According to project implementers, the programme targets more than 15,000 farming households across Unguja and Pemba islands, most of them women and youth, with a goal of increasing average incomes by 40 per cent by 2028.

Women are also being trained in financial literacy, cooperative governance, and entrepreneurship to strengthen their ability to access markets and negotiate fair prices.

These interventions come as seaweed farming faces mounting challenges from climate change, rising sea temperatures, and declining global prices, which have made traditional farming methods less viable.

By providing boats, ropes, buoys, and cold storage facilities, the programme seeks to stabilize production while building community capacity for innovation and resilience.

A recent UN Sustainable Development Group report released late last month highlighted the seaweed sector as a key example of how gender-responsive and locally led adaptation can accelerate progress toward the Sustainable Development Goals (SDGs).

The report emphasised that empowering women within the blue economy not only enhances economic participation but also strengthens food security, biodiversity conservation, and social inclusion.

In Zanzibar, seaweed income has allowed many women to educate their children, invest in housing, and start small retail or food enterprises, contributing to gradual shifts in traditional gender roles.

Still, challenges persist, as only about 1 per cent of Tanzania’s harvested seaweed is processed domestically, meaning most of the value is captured abroad through exports of raw materials.

Global demand fluctuations and inconsistent quality standards also affect farmers’ earnings, while limited access to credit and infrastructure hinders local value addition.

“Women’s traditional ecological knowledge matters,” said Namondo, noting that their deep understanding of tidal patterns and marine conditions provides vital insight for adapting to climate stress.

By integrating traditional knowledge with scientific innovation, the initiative aims to create sustainable aquaculture systems that protect marine ecosystems while improving livelihoods.

The UN programme aligns with Tanzania’s national development agenda, which seeks to diversify coastal economies and enhance resilience to climate impacts under the blue economy framework.

It also supports the government’s efforts to develop seaweed processing industries that can generate jobs, increase export earnings, and reduce poverty in coastal regions.

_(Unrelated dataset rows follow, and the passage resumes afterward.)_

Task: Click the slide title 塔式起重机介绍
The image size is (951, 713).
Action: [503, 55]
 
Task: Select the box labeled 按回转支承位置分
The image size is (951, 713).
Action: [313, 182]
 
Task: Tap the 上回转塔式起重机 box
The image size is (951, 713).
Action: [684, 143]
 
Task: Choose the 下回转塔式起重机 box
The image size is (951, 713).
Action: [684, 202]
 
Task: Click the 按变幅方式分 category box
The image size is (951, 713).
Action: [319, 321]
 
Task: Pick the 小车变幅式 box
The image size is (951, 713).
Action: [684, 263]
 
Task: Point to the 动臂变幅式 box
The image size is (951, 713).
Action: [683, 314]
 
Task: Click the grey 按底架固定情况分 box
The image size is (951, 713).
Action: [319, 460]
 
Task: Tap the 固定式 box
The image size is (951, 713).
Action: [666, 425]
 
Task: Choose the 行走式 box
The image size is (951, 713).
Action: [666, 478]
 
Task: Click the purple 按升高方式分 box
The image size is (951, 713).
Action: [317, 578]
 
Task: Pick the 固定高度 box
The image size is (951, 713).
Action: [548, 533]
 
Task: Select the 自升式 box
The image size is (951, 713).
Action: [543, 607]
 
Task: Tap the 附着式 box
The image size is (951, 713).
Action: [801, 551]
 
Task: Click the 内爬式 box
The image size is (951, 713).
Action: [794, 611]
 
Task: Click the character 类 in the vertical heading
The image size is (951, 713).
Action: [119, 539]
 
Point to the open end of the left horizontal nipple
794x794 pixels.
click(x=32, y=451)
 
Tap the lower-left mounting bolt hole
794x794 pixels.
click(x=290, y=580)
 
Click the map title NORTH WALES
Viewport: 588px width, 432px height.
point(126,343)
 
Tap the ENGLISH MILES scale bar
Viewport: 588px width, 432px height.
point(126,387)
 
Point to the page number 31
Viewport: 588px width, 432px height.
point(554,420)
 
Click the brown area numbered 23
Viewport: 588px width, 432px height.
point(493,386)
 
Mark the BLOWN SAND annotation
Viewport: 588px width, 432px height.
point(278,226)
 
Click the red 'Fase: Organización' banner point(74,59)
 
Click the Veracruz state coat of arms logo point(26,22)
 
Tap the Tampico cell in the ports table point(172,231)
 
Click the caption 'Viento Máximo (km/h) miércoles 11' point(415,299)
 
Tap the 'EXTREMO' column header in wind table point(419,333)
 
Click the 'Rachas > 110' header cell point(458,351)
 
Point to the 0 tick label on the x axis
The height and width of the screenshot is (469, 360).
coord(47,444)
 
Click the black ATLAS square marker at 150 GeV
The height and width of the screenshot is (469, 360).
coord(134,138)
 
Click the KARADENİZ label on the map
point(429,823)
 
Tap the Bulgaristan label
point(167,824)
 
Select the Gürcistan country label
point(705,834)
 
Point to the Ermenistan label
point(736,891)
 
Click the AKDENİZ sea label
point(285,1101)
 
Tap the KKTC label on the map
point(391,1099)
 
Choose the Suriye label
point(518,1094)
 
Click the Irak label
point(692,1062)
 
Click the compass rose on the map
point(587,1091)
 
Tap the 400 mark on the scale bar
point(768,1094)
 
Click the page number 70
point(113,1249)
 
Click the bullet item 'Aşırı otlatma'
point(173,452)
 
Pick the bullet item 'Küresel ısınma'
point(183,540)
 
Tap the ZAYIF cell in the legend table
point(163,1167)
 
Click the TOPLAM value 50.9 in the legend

The report described the Tanzanian seaweed initiative as an example of locally driven, climate-resilient pathways toward the SDGs underscoring the power of community-led innovation in achieving sustainable development.

“If these efforts continue to gain traction, Tanzania’s women seaweed farmers could become a model for inclusive growth—demonstrating how empowering women in coastal livelihoods can drive both economic transformation and environmental stewardship,” stated the report in part.